DATA TO USE START

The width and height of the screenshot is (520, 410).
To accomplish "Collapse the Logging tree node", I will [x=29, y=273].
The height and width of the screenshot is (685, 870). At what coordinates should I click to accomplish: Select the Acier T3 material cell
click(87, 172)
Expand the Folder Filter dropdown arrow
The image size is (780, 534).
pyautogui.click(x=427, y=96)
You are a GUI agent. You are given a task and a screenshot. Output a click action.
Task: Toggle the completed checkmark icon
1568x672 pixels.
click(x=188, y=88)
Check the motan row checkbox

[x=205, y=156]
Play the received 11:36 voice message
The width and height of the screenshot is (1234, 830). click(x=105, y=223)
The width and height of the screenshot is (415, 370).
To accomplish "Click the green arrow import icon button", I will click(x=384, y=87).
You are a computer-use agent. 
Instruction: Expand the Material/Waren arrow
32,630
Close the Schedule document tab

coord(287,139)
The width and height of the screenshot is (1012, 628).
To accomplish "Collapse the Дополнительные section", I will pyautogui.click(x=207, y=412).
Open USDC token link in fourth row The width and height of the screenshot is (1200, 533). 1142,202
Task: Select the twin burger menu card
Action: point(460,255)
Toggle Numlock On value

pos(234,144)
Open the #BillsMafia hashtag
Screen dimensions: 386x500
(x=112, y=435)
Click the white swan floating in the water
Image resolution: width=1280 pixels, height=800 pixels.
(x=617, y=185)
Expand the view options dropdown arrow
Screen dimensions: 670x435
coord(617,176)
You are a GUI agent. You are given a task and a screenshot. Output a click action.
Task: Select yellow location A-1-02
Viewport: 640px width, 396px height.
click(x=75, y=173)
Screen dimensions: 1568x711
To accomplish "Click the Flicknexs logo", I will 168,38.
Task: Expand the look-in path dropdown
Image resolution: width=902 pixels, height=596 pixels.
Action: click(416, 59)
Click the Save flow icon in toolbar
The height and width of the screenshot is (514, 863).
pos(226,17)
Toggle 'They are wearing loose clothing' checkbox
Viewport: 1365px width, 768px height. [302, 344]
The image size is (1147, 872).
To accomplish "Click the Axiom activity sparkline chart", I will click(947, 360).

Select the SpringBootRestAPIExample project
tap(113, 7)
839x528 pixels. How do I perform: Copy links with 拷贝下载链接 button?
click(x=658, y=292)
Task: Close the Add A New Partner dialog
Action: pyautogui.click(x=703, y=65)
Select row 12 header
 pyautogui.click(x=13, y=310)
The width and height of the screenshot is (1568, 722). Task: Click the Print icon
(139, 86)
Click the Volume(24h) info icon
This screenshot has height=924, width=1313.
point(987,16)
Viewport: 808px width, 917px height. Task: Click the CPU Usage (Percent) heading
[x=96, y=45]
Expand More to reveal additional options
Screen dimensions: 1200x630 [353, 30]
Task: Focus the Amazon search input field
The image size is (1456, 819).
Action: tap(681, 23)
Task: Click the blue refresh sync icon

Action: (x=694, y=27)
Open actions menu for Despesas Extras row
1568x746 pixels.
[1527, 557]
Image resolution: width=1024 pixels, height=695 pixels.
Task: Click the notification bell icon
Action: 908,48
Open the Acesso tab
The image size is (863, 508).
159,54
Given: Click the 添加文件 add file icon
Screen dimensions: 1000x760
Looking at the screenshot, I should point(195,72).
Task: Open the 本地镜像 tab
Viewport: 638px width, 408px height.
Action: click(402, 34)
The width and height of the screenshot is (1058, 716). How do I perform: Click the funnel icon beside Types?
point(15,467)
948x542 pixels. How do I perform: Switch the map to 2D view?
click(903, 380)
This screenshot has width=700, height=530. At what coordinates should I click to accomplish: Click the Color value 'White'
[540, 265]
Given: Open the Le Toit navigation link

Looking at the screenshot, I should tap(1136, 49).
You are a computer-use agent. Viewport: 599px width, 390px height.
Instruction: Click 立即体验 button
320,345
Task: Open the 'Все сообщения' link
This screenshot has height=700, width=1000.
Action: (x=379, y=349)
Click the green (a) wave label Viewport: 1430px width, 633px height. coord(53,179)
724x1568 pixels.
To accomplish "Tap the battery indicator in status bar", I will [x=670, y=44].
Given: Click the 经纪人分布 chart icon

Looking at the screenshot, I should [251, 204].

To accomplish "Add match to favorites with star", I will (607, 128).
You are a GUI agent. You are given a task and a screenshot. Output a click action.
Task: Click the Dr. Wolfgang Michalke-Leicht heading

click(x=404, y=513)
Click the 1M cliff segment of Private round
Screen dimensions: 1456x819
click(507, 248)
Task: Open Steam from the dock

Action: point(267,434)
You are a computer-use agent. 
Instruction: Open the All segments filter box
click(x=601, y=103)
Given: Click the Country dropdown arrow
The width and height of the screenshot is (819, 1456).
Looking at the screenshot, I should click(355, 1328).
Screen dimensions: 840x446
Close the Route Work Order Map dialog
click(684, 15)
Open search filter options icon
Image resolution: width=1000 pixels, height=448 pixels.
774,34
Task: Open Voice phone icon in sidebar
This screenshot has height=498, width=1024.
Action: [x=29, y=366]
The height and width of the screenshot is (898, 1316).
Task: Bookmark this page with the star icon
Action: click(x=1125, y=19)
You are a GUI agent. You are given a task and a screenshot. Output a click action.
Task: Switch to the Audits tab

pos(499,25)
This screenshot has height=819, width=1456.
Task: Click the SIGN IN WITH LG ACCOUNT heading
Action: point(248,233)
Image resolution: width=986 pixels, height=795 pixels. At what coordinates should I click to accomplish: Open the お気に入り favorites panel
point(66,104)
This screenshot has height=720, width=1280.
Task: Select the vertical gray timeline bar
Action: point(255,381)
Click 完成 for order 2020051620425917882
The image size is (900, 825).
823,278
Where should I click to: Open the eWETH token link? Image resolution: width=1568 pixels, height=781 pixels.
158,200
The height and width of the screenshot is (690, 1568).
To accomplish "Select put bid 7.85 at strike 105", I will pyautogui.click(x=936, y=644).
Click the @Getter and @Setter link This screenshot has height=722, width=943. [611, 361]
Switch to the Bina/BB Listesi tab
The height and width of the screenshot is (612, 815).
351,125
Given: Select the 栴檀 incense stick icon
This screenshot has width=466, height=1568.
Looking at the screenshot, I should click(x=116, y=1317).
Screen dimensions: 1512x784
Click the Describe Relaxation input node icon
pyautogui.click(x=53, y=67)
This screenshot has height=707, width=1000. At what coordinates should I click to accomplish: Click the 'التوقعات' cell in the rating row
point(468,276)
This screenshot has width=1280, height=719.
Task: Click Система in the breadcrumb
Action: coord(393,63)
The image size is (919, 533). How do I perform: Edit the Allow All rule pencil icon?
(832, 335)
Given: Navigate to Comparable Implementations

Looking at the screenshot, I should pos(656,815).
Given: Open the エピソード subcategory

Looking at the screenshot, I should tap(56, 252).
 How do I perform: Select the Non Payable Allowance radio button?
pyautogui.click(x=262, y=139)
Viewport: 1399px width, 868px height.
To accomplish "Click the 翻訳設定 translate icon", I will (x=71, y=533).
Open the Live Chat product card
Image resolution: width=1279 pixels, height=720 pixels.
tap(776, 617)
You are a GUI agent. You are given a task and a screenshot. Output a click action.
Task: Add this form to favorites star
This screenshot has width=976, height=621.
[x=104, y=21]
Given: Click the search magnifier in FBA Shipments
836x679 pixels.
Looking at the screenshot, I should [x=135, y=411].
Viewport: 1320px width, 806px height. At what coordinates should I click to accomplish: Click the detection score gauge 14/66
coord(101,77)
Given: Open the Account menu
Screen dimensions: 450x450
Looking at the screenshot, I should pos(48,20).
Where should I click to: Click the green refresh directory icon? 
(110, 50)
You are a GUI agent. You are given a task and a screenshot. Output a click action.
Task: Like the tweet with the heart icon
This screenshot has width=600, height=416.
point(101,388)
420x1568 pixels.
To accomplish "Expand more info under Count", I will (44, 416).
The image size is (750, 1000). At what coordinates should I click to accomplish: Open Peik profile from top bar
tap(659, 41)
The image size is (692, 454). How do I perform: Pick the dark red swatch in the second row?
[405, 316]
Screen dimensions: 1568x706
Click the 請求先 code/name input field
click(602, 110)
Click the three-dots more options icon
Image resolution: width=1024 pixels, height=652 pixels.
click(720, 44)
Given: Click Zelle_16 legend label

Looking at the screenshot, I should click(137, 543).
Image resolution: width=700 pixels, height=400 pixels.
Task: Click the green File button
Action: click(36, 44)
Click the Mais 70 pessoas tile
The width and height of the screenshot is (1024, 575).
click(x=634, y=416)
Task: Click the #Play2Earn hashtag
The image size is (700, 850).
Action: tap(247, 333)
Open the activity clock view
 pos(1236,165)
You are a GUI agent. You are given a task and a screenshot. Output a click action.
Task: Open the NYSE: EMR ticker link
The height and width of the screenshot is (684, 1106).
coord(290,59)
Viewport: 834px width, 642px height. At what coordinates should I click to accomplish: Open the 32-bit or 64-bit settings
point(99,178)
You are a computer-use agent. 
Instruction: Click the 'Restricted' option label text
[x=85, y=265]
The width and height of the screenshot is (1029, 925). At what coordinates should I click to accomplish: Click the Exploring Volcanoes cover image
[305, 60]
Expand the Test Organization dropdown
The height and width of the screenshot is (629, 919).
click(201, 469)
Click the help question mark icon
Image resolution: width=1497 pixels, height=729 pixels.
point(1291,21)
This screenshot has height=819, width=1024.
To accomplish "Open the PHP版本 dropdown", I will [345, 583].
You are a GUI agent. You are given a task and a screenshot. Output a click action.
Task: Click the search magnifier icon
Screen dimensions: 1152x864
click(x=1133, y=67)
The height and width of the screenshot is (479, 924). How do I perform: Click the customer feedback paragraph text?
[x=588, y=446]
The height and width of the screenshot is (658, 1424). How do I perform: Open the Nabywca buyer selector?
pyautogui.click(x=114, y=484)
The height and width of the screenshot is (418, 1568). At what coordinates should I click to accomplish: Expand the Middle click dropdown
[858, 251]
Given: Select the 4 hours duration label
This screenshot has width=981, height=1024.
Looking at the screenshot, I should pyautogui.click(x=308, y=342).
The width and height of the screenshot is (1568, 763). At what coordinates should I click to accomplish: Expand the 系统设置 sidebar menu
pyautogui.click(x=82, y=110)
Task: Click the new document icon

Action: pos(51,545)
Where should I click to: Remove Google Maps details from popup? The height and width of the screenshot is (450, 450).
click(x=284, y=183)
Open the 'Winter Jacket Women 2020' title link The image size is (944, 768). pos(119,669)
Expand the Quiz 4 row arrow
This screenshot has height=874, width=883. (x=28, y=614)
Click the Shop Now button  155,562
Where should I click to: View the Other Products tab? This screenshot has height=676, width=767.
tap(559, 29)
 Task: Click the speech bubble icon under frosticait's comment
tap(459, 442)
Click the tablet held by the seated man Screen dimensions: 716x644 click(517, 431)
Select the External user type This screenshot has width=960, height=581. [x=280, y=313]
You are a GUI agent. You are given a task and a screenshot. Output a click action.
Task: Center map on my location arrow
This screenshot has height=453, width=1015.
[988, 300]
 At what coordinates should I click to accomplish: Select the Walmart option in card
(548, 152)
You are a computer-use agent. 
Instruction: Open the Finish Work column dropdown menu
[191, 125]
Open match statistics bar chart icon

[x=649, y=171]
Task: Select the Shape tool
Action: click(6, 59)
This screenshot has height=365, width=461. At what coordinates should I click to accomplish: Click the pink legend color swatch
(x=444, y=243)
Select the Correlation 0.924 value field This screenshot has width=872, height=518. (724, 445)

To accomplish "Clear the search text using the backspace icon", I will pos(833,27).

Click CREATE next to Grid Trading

DATA TO USE END

— TASK ITEM —
Above this instruction are the records; retype exactly the lines from the one containing "Image resolution: width=1000" up to and including the one containing "Screen dimensions: 1512x784".

— WRITTEN SOLUTION —
Image resolution: width=1000 pixels, height=448 pixels.
774,34
Task: Open Voice phone icon in sidebar
This screenshot has height=498, width=1024.
Action: [x=29, y=366]
The height and width of the screenshot is (898, 1316).
Task: Bookmark this page with the star icon
Action: click(x=1125, y=19)
You are a GUI agent. You are given a task and a screenshot. Output a click action.
Task: Switch to the Audits tab

pos(499,25)
This screenshot has height=819, width=1456.
Task: Click the SIGN IN WITH LG ACCOUNT heading
Action: point(248,233)
Image resolution: width=986 pixels, height=795 pixels. At what coordinates should I click to accomplish: Open the お気に入り favorites panel
point(66,104)
This screenshot has height=720, width=1280.
Task: Select the vertical gray timeline bar
Action: point(255,381)
Click 完成 for order 2020051620425917882
The image size is (900, 825).
823,278
Where should I click to: Open the eWETH token link? Image resolution: width=1568 pixels, height=781 pixels.
158,200
The height and width of the screenshot is (690, 1568).
To accomplish "Select put bid 7.85 at strike 105", I will pyautogui.click(x=936, y=644).
Click the @Getter and @Setter link This screenshot has height=722, width=943. [611, 361]
Switch to the Bina/BB Listesi tab
The height and width of the screenshot is (612, 815).
351,125
Given: Select the 栴檀 incense stick icon
This screenshot has width=466, height=1568.
Looking at the screenshot, I should click(x=116, y=1317).
Screen dimensions: 1512x784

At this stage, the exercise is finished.